[Stored data entries]
--

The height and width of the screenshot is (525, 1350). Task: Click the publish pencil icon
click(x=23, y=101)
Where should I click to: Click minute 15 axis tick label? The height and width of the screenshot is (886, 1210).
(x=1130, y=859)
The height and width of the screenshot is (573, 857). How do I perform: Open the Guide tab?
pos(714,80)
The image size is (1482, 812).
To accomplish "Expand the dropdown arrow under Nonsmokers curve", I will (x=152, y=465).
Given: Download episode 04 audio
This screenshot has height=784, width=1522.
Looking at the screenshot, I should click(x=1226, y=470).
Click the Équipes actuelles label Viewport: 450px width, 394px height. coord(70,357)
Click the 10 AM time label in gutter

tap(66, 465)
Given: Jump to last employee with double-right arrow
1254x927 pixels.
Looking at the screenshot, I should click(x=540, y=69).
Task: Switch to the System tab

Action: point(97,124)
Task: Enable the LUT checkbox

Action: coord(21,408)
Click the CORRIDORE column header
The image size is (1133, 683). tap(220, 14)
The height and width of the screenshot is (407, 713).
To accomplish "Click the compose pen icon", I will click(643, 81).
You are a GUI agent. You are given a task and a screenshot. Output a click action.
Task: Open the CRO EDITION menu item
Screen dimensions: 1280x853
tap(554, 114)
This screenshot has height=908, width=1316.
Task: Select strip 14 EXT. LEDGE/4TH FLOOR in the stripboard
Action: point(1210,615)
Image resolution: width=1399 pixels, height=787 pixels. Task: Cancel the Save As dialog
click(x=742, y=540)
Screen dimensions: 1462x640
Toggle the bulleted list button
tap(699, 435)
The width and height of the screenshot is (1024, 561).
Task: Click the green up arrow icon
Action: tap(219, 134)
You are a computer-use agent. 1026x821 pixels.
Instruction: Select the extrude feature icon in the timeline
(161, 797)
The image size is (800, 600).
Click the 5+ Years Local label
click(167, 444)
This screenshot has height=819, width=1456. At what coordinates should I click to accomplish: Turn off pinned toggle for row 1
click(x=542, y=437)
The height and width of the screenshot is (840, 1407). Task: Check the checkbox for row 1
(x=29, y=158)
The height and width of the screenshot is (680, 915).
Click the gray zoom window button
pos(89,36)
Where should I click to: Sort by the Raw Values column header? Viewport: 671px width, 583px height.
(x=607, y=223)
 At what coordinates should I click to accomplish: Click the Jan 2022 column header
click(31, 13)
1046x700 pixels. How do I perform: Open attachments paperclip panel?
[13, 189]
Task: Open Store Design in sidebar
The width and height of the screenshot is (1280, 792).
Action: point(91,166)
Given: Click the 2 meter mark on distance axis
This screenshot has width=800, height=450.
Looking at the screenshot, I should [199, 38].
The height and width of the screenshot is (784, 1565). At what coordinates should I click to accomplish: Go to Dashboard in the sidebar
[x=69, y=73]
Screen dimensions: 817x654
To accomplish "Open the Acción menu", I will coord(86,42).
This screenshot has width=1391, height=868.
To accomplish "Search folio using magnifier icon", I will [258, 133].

--

## Task details
Format the part of the records that opens with the line containing "Task: Open Store Design in sidebar" and runs through the end of the records as a two-column CSV with the headers "instruction" and "action", one row per entry. Put each value in a single quoted field, with line breaks replaced by spaces.

## Exercise result
instruction,action
"Task: Open Store Design in sidebar The width and height of the screenshot is (1280, 792).","Action: point(91,166)"
"Given: Click the 2 meter mark on distance axis This screenshot has width=800, height=450.","Looking at the screenshot, I should [199, 38]."
"The height and width of the screenshot is (784, 1565). At what coordinates should I click to accomplish: Go to Dashboard in the sidebar","[x=69, y=73]"
"Screen dimensions: 817x654 To accomplish ""Open the Acción menu"",","I will coord(86,42)."
"This screenshot has width=1391, height=868. To accomplish ""Search folio using magnifier icon"",","I will [258, 133]."